In common with Westlake, but unusually for China, all faculty members run their own independent research lab, regardless of their age. The university aims for high-calibre young scientists by offering internationally competitive tenure-track packages and state-of-the-art facilities. For example, the university’s cryo-electron microscopy centre opened in late 2018 with two high-end 300 kV instruments, and a plan to become the biggest such centre in China by installing a further four.
SUSTech has particular strengths in the physical and chemical sciences. Recent highlights include theoretical physics explorations of unusual forms of conductivity and the synthesis of materials with improved thermoelectric performance for energy-harvesting applications. “Our medical school is less than three years old and still recruiting faculty,” says Zhang. “In that sector, there is still lots of room for improved performance.”
Annual research funding at SUSTech has risen rapidly, and is growing, Zhang notes, with annual external research grants increasing from 850 million yuan (US$130 million) in 2018 to 1,820 million yuan in 2020. “Per-faculty research funding is among the top three in China,” he says. SUSTech researchers can compete for the relatively large funding opportunities at the municipal (Shenzhen) and provincial (Guangdong) levels, in addition to national-level funding. Shenzhen sponsorship covers many of the university’s operational costs, Zhang says.

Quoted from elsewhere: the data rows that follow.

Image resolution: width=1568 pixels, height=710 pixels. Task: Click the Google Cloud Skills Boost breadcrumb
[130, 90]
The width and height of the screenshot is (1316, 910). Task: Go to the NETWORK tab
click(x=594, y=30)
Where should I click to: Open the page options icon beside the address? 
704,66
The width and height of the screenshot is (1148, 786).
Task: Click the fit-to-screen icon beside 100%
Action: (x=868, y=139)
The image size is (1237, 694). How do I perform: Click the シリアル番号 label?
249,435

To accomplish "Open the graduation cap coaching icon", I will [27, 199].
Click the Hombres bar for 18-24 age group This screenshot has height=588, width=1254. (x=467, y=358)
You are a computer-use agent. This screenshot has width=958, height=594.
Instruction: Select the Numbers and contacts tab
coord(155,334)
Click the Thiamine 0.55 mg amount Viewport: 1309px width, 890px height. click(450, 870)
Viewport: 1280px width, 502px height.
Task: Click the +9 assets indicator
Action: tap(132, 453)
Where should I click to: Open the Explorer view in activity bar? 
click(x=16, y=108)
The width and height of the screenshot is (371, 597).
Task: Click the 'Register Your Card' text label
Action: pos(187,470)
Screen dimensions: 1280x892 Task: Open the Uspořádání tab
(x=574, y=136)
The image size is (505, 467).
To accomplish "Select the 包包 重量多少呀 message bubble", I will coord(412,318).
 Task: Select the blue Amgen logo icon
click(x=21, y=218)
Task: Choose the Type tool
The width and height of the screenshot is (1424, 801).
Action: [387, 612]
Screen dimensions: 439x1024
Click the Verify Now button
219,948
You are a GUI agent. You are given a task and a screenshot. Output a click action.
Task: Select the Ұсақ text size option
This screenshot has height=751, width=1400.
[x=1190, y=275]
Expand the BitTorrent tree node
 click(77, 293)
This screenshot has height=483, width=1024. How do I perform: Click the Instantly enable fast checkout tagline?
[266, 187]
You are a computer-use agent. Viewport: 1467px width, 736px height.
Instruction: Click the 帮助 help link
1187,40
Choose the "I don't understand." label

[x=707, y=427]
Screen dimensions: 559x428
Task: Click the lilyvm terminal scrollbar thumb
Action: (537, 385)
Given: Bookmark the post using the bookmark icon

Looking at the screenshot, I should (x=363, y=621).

An international outlook is promoted, with Chinese and English as joint official languages. About 30% of SUSTech’s faculty members are not Chinese citizens, and about 10% don’t speak Chinese, Zhang says. “The foreign faculty members feel comfortable, which makes it much easier for us to recruit from overseas.”
SUSTech also emphasizes strong collaboration, including a joint PhD programme, with more than 30 partner universities around the world.
The Institute of Science and Technology Austria (IST Austria) in Klosterneuburg leads the ranks of rising young universities in the life sciences in the Nature Index, and is one place ahead of Westlake in the all-subject rising ranking. Started in 2007 with an endowment from the federal government of Austria and intended to be a future flagship for Austrian science, the university follows a strict development plan that is quite different, according to its president, Thomas Henzinger.
Unlike the Austrian research establishment, which is “very traditional, with the emphasis on big professorial chairs”, says Henzinger, IST, like Westlake, operates more along Anglo-American lines, based on tenure-track appointments (which are rare in continental Europe) and relatively small, independent research groups.
“Even if someone is hired at age 27, they are a completely independent group leader, which would be unheard of in the wider Austrian university system,” Henzinger says. “Our strategy is trying to hire scientists that are among the best in the world at what they do, regardless of what they do.” A scientist with the curiosity the institution seeks will have changed their research focus in ten years anyway, he adds.
New faculty hires are aged in their 30s, on average. “Senior people, of the quality we are looking for, are always sought-after and are usually happy where they are. But with young people, there is a job market,” Henzinger says. So, the biggest recruitment challenge for IST, he explains, is boosting visibility to attract the best applicants. He says strong performance in university rankings has helped get the word out, including third in the world in the 2019 Nature Index Annual Tables, normalized for size. “That kind of thing has helped tremendously.”
Initially funded to grow to 90 research groups by 2026, in September 2021, IST secured federal backing to reach 150 research groups by 2036. “With that €3.3 billion [US$3.7 billion] financing, we will grow at a steady continuous rate for 15 years to come. It’s a very big chunk of money for science,” Henzinger says.